Painting by Anne-Louis Girodet de Roussy-Trioson

Napoleon Receiving the Keys of Vienna (French: Napoleon recoit les cles de la ville de Vienne) is an oil on canvas history painting by the French artist Anne-Louis Girodet de Roussy-Trioson, from 1808.

==History and description==
It depicts a scene on the 13 November 1805 during the War of the Third Coalition when the French Emperor Napoleon was presented the keys to the city of Vienna at Schönbrunn Palace by the city's mayor Stephan von Wohlleben. Also shown in the scene are the French Marshals Jean-Baptiste Bessières, Louis-Alexandre Berthier, Joachim Murat as well as Géraud Duroc and Roustam Raza. The scene is watched also by commoners, including women and two children that are climbing at a nearby tree. A few weeks later Napoleon would win his decisive victory at the Battle of Austerlitz.
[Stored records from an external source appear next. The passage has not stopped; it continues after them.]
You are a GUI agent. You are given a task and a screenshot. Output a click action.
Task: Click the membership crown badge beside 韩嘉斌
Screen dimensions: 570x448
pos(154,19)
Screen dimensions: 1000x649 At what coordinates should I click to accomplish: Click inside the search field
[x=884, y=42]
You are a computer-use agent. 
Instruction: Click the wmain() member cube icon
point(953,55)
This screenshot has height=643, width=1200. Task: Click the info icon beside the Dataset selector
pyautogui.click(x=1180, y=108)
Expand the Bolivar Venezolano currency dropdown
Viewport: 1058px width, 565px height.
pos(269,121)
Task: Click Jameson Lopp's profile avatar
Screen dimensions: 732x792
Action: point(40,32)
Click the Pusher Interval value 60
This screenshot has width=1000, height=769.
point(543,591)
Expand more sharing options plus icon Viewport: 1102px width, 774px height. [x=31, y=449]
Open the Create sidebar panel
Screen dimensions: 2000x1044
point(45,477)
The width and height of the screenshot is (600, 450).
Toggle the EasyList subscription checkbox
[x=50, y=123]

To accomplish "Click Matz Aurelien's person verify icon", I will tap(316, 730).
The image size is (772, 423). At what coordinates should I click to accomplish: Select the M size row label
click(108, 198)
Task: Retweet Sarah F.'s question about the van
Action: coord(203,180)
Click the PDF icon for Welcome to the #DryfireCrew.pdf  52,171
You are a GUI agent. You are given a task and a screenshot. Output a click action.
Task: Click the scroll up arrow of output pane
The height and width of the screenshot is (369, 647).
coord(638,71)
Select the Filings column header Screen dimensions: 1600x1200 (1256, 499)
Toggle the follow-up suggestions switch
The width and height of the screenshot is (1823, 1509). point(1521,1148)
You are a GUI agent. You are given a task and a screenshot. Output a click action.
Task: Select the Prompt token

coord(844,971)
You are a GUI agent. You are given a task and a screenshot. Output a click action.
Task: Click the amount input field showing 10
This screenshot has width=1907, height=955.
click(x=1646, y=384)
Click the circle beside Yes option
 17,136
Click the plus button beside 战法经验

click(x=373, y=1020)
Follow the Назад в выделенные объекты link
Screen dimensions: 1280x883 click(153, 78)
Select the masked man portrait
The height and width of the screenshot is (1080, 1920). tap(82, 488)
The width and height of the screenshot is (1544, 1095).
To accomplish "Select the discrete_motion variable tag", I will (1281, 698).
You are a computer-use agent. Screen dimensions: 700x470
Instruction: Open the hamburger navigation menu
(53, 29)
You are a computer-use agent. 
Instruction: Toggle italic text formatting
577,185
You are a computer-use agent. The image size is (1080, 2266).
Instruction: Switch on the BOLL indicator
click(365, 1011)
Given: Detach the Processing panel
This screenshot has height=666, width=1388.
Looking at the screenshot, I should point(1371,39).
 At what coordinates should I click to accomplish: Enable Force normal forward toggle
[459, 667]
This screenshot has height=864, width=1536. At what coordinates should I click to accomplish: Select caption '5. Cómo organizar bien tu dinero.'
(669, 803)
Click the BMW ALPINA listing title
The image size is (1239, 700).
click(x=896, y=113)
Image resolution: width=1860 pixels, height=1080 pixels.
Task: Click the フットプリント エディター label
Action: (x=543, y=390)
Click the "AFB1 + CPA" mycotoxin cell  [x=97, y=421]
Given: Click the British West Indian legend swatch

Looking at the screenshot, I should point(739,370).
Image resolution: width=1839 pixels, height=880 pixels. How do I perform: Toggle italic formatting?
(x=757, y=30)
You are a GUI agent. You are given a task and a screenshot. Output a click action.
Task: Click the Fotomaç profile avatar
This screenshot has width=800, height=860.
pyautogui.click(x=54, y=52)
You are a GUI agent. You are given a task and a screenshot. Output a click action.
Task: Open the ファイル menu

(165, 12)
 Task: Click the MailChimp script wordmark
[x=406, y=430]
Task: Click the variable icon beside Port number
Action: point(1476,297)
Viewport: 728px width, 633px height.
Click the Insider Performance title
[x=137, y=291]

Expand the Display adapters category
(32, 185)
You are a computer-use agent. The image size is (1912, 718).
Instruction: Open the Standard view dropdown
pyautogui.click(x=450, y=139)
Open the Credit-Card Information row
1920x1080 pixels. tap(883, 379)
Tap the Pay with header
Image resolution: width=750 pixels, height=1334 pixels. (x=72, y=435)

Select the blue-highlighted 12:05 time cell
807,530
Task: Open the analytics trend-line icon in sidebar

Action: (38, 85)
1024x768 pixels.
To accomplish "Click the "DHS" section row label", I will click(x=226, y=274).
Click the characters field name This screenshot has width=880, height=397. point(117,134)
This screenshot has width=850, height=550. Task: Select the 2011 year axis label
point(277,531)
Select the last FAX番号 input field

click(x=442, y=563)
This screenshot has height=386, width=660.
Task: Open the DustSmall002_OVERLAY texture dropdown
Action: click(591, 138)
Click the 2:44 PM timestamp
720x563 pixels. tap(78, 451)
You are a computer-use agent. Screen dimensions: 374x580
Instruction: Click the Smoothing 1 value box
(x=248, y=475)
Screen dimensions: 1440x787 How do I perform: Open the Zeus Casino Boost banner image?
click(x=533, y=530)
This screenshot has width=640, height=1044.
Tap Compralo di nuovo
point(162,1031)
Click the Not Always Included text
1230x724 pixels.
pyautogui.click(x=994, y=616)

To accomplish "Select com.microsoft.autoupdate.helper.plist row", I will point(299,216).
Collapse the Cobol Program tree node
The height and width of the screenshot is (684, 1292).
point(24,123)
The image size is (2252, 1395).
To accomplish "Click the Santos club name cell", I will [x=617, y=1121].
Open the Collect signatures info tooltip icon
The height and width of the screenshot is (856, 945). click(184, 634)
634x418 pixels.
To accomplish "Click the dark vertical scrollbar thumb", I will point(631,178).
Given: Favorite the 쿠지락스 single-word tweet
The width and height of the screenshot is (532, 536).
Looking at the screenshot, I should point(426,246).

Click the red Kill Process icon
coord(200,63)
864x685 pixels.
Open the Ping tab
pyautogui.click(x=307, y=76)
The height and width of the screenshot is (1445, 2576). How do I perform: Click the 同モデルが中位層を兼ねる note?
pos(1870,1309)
It was the first commission that Girodet received from the authorities during the Napoleonic era. It was commissioned to hang in the Tuileries Palace in Paris. It was exhibited at the Salon of 1808 at the Louvre. Today it is in the collection of the Palace of Versailles.

==Bibliography==
- Cumming, Robert. Art. Dorling Kindersley, 2008.
- Eitner, Lorenz. An Outline Of 19th Century European Painting: From David Through Cezanne. Routledge, 2021.
- Godsey, William D. The Sinews of Habsburg Power: Lower Austria in a Fiscal-Military State 1650-1820. Oxford University Press, 2018.
- Herold, J. Christopher & Davidson, Marshall B. The Horizon Book of the Age of Napoleon. American Heritage Publishing Company, 1983.